See Prior Coursework.
Some didactic courses are offered to both undergraduate and graduate students. Typically undergraduate students enroll for a higher amount of total credits than do graduate students. Courses of this nature are designated in the Schedule of Classes as variable credit courses. Students should consult the Schedule of Classes at: http://registrar.wisc.edu/schedule_of_classes.htm, to determine the appropriate credits when enrolling for a variable credit course.
A warrant is a program's recommendation that a student be admitted to doctoral candidacy (a preliminary examination warrant) or be granted a degree (master's or doctoral), and is the Graduate School's notification that a student has met both the Graduate School and the program requirements. Warrants are requested electronically by the Graduate Program Coordinator and must be returned to the Graduate School with faculty signatures upon completion of the degree requirements.
Withdrawal indicates that a student intends to stop attending classes for the current semester. Submission of a withdrawal request in MyUW Student Center is required between the first and last day of the semester, when a student wishes to drop all classes in which he or she is enrolled for the current semester. The electronic withdrawal process will not require submission of a signed paper form. Instead, students will submit withdrawal requests via MyUW Student Center, and the requests are then routed electronically to the Graduate School for review. Approval from the Graduate School, as well as from the Office of International Student Services for students on J-1 and F-1 visas, is required before a graduate student is formally withdrawn from the semester. For more information see Canceling Your Enrollment-Withdrawals on the Office of the Registrar's website at https://registrar.wisc.edu/canceling_your_enrollment_withdrawal_info.htm.

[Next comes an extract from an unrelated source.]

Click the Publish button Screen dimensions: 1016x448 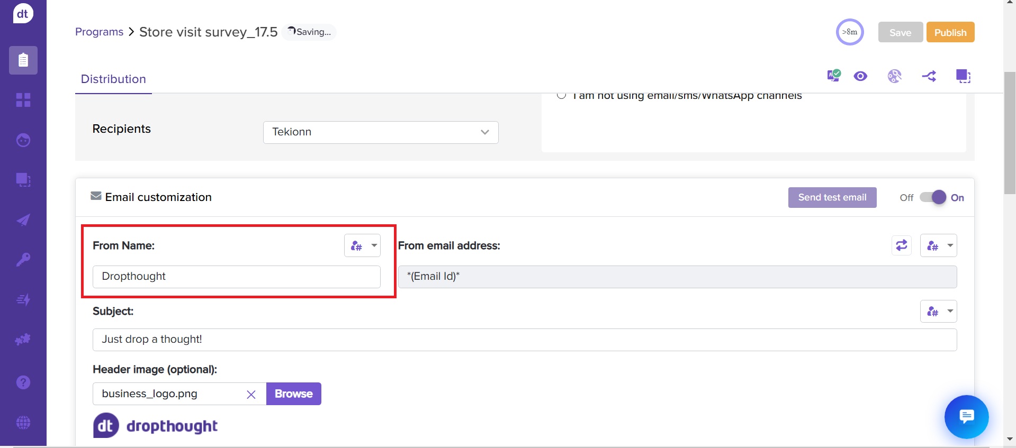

If students drop all courses before the first day of classes, they officially cancel their enrollment, owe no tuition or fees for that term, and have no semester entry on their transcript. In this case, it is not necessary for the student to submit a withdrawal request to the Graduate School. Students planning to withdraw from their academic program should contact their program directly.
Students are considered enrolled for a term if they have courses on their record on or after the first day of classes for that term regardless of whether they have paid tuition and fees. Failure to attend classes or leaving the university informally does not excuse a student from having to pay tuition and fees. If students withdraw after the transcript deadline, a notation to that effect and the date of withdrawal will appear on the transcript. Enrollment deadlines are posted by the Office of the Registrar at http://registrar.wisc.edu.
Failure to withdraw properly and promptly can be expensive. Before withdrawing, students should consult the Schedule of Classes at http://registrar.wisc.edu/schedule_of_classes.htm, for specific deadlines and procedures. If a student received financial aid from the university, they should consult the Office of Student Financial Aid to determine repayment responsibilities. If students withdraw and are receiving remission of tuition, they are responsible for their entire tuition assessment.